### Dataset:
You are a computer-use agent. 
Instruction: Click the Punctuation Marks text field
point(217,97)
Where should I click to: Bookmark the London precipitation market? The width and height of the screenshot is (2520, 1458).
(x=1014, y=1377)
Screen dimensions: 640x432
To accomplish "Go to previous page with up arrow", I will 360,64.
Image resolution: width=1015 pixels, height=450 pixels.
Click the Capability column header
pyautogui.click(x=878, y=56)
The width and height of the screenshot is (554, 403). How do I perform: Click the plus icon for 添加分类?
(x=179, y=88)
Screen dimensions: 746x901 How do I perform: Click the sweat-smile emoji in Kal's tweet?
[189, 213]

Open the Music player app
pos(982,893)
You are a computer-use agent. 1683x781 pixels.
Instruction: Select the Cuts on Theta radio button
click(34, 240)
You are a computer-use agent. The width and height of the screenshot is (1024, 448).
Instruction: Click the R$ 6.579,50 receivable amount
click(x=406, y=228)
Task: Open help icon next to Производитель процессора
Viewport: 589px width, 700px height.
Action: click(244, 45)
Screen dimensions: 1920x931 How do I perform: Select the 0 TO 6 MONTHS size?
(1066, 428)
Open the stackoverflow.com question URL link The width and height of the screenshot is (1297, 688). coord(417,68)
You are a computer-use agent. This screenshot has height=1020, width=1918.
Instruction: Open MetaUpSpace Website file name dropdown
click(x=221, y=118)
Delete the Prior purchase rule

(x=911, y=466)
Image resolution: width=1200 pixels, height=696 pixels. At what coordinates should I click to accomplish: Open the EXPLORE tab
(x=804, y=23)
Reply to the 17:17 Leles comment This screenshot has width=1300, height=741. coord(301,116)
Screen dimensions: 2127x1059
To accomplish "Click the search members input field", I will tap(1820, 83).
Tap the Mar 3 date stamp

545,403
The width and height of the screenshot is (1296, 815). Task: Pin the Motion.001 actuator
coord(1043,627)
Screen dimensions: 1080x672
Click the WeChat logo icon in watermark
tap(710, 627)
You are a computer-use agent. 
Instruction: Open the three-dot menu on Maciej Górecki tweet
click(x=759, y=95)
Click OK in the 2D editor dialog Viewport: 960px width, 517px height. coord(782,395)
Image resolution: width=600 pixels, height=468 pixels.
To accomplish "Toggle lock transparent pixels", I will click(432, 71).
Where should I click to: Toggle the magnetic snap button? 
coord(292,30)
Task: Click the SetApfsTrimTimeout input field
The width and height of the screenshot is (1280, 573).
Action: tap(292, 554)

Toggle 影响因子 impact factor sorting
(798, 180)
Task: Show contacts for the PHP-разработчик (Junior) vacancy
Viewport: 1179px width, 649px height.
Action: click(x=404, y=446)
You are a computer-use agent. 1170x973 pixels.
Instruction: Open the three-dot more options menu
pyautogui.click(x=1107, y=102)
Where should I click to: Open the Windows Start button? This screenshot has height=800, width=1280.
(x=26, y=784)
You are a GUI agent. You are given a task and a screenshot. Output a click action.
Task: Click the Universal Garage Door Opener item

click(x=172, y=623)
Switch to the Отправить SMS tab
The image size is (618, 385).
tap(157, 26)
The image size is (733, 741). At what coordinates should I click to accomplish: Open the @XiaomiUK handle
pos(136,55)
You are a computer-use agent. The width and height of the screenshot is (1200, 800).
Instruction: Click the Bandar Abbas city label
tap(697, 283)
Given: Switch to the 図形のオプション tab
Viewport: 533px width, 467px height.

### Required action:
Take every line from the listing above that includes the word "computer" and copy it.

### Exercise answer:
You are a computer-use agent. 
You are a computer-use agent. 1683x781 pixels.
You are a computer-use agent. The width and height of the screenshot is (1024, 448).
You are a computer-use agent. This screenshot has height=1020, width=1918.
You are a computer-use agent. 
You are a computer-use agent. 1170x973 pixels.
You are a computer-use agent. The width and height of the screenshot is (1200, 800).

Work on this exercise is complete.